[About this task]:
Return only the tail of the data below, word for word: the line with "Viewport: 1456px width, 815px height." and each line after it through the final one.

[Excerpted data]:

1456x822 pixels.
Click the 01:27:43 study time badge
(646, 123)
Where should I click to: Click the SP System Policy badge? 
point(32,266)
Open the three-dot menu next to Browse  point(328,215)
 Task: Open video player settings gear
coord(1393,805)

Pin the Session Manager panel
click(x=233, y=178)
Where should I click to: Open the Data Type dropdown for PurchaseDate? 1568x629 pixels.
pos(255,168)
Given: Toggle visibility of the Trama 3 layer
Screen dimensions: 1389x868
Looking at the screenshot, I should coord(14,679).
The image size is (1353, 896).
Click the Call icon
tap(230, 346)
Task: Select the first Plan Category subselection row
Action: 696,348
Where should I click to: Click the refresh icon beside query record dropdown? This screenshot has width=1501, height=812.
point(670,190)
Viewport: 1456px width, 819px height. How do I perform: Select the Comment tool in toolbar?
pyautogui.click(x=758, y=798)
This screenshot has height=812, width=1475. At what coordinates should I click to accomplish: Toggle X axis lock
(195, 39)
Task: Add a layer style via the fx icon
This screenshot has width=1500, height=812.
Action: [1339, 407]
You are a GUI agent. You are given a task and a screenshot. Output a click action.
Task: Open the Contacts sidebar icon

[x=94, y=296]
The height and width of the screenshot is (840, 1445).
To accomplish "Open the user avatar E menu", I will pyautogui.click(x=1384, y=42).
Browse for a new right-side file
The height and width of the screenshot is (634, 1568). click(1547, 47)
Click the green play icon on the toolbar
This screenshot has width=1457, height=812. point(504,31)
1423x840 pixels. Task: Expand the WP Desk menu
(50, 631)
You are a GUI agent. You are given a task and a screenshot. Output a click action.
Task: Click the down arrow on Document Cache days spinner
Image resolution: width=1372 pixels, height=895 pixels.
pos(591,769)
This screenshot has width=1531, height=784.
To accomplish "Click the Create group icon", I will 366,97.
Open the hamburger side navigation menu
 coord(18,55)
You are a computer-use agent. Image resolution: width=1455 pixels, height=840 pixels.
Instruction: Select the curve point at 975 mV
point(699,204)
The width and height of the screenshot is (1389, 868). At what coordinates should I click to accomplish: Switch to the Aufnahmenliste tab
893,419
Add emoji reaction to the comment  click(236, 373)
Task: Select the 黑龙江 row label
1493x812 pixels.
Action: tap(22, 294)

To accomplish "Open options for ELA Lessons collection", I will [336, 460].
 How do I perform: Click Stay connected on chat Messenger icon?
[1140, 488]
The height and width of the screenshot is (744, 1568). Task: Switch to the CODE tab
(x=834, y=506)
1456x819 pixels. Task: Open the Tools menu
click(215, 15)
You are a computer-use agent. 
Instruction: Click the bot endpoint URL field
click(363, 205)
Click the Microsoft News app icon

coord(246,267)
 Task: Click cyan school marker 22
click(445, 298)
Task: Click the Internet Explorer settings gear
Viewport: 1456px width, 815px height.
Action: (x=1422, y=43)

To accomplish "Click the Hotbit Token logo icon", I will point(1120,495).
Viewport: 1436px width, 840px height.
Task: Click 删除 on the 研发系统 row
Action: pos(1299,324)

[Your solution]:
Viewport: 1456px width, 815px height.
Action: (x=1422, y=43)

To accomplish "Click the Hotbit Token logo icon", I will point(1120,495).
Viewport: 1436px width, 840px height.
Task: Click 删除 on the 研发系统 row
Action: pos(1299,324)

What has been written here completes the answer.